La periodista Leila Guerriero comenzó a indagar en su historia en 2021, cuando su amigo Daniel Yako le pasó el enlace a una noticia publicada en el diario argentino Página/12. Labayru había denunciado en 2014, junto a otras dos víctimas, la violencia sexual que habían sufrido durante su encierro en la ESMA (hasta 2010, no tuvo reconocimiento como delito autónomo). Faltaban cinco meses para que se dictase sentencia y Guerriero decidió investigar más a fondo sobre la figura de esa mujer a través de entrevistas a ella y a otros muchos de los implicados en su historia, además de consultar toneladas de documentación sobre el tema. El resultado de ese esfuerzo es La llamada, un libro de más de 400 páginas que acaba de publicar en España la editorial Anagrama y que saldrá el próximo mes de marzo en su país.

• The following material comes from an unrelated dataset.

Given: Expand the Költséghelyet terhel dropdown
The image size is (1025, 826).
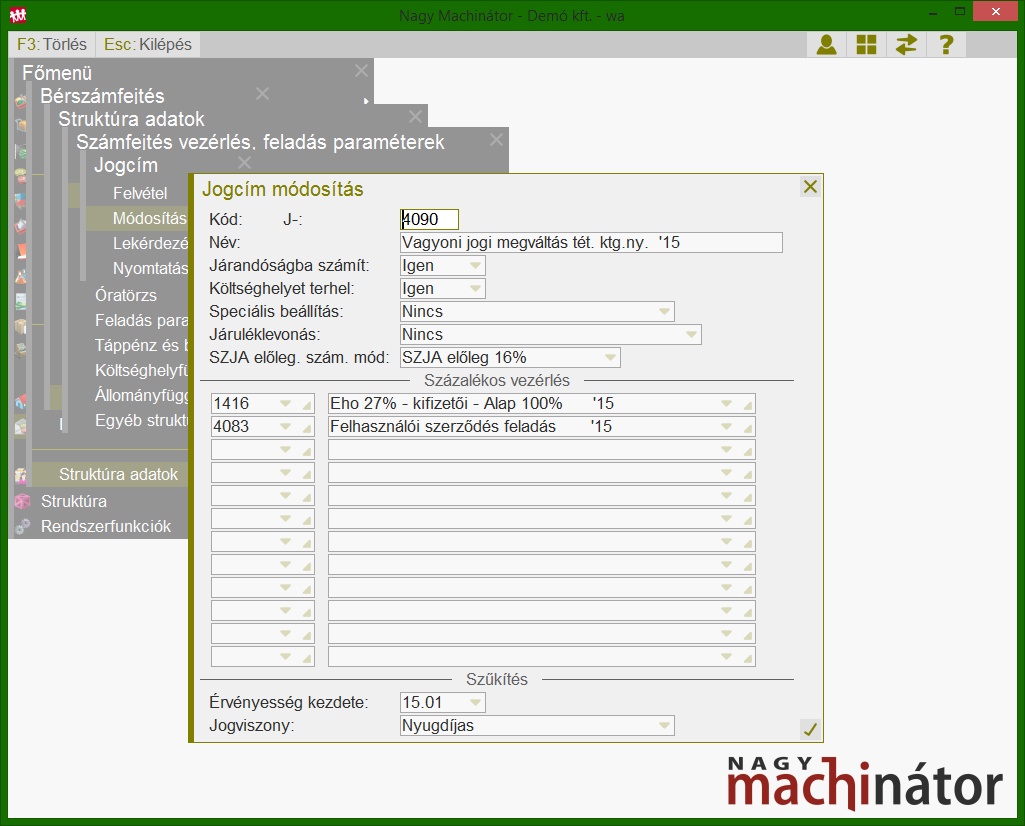Looking at the screenshot, I should pos(475,289).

Cuando le llegó la historia de Silvia Labayru y decidió tirar de ella: ¿pensaba que le iba a dar para un libro de 430 páginas?
Fue mi amigo Dani Yako el que me propuso el contacto con ella. Yo pensé en un artículo para El País Semanal y se lo dije a ella sin hablar con mis editoras, porque tampoco sabía si, después de tantos años de no hablar con el periodismo, iba a querer. Al final de la entrevista me dijo “está bien, hagámoslo”. Pero a la segunda o tercera entrevista yo me di cuenta que la historia era completamente inabarcable porque es muy compleja y para ser contada necesitaba cierta sutileza, que cada una de las piezas fuera encajando de manera natural. Así que le expliqué la idea de hacer un libro, también sin comentárselo a Silvia Sesé, mi editora de Anagrama. De hecho, durante muchos meses no dije nada, simplemente porque yo trabajo de esa manera, no porque quisiera ocultarlo. Me quita un poco de presión, digamos que trabajo más con menos presión.
Hacer un libro da un poco de vértigo porque puedes escribir lo que tú quieras, de ahí a que después que te lo publiquen es otro tema. El límite llega cuando la historia está ya contada y no necesita absolutamente nada más. Desde el principio supe que no iba a ser corto: tenía 1.930 páginas solo de transcripciones, sin contar vídeos vistos, programas de radio escuchados, libros leídos, trabajos académicos, causas judiciales, etcétera.
¿Cuánto tardó en organizar toda esa información? Porque no se trata de un libro lineal, tiene saltos temporales y muchos testimonios.
Mi trabajo siempre trata de tener una enorme cantidad de información y darle una forma. Pero es verdad que con este libro tenía más material que con ninguna otra cosa antes, era una cosa descomunal. Me demoré en escribirlo cuatro meses, desde noviembre de 2022 hasta marzo de 2023. Pero todos y cada uno de los días de esos meses yo me senté a las 05:00 de la mañana y terminé de escribir a las 21:30 de la noche.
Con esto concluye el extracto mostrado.